### Text segment
Team:Tuebingen/Bioinformatics

Bioinformatics

To do something that you feel in your heart that's great, you need to make a lot of mistakes. Anything that's successful is a series of mistakes.- Billie Joe Armstrong
Title image


Software
BERT a powerful workflow for the deimmunization of proteins
Collaboration
Application of BERT on a protein of the iGEM team Paris-Bettencourt

Model

Overview

Working with proteins as large and potentially toxic as botolinium neurotoxin C without an experimentally derived structure poses a challenge for wetlab scientists. Any modifications on the protein may impair the structure and function of the protein in unexpected ways. Hence, we employed homology modeling algorithms to first-time derive the completely assembled structure of all botolinium neurotoxin C domains. To assess the deduced structure, and various mutations performed on the protein to detoxify it, we conducted molecular dynamics simulations. The immune system does not only attack malicious molecules, but also proteins which were not originally part of the body, but got injected as parts of drugs. Therefore, to improve the potential usage of botolinium neurotoxin C as a shuttle mechanism for fusion proteins we developed a deimmunization workflow applicable to proteins.

### Data shown

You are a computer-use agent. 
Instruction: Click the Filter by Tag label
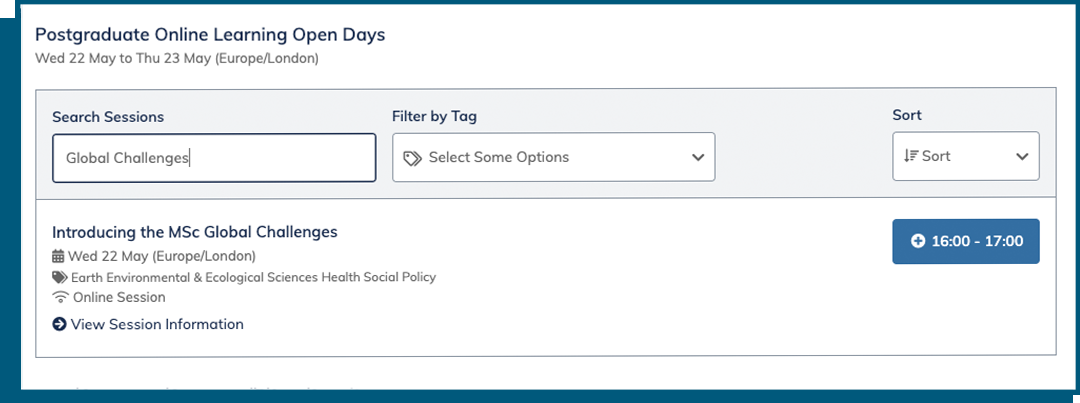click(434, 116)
---
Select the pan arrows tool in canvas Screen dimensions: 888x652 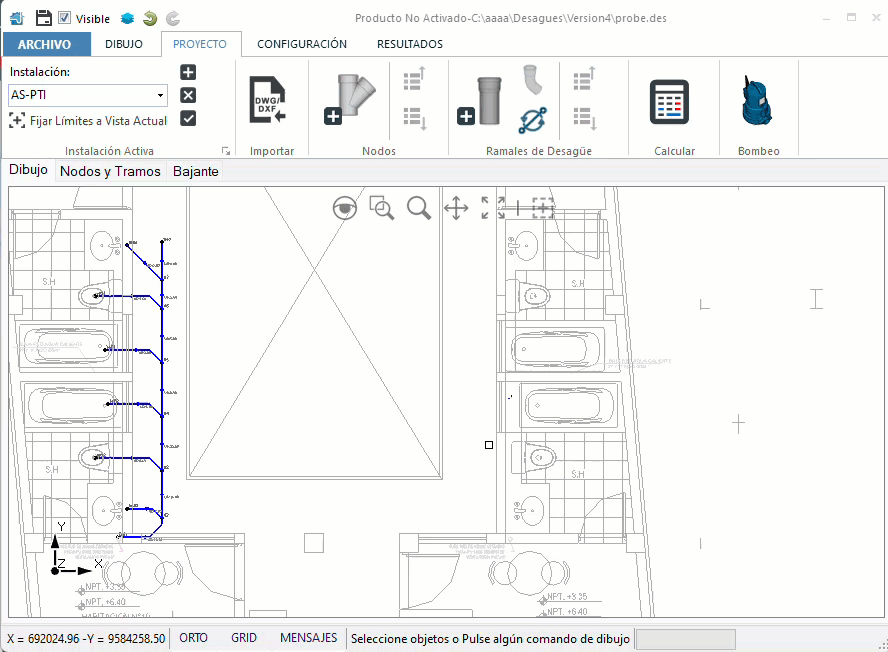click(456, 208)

### Work to complete
• A. Please list every computational method or tool that the Overview paragraph of the bioinformatics page says the team employed, conducted, or developed.
• B. Extract the passage of the bioinformatics page from "Working with proteins" up to and including "applicable to proteins.".

### Expected results
• A.
- Homology modeling algorithms
- Molecular dynamics simulations
- A deimmunization workflow applicable to proteins

• B.
Working with proteins as large and potentially toxic as botolinium neurotoxin C without an experimentally derived structure poses a challenge for wetlab scientists. Any modifications on the protein may impair the structure and function of the protein in unexpected ways. Hence, we employed homology modeling algorithms to first-time derive the completely assembled structure of all botolinium neurotoxin C domains. To assess the deduced structure, and various mutations performed on the protein to detoxify it, we conducted molecular dynamics simulations. The immune system does not only attack malicious molecules, but also proteins which were not originally part of the body, but got injected as parts of drugs. Therefore, to improve the potential usage of botolinium neurotoxin C as a shuttle mechanism for fusion proteins we developed a deimmunization workflow applicable to proteins.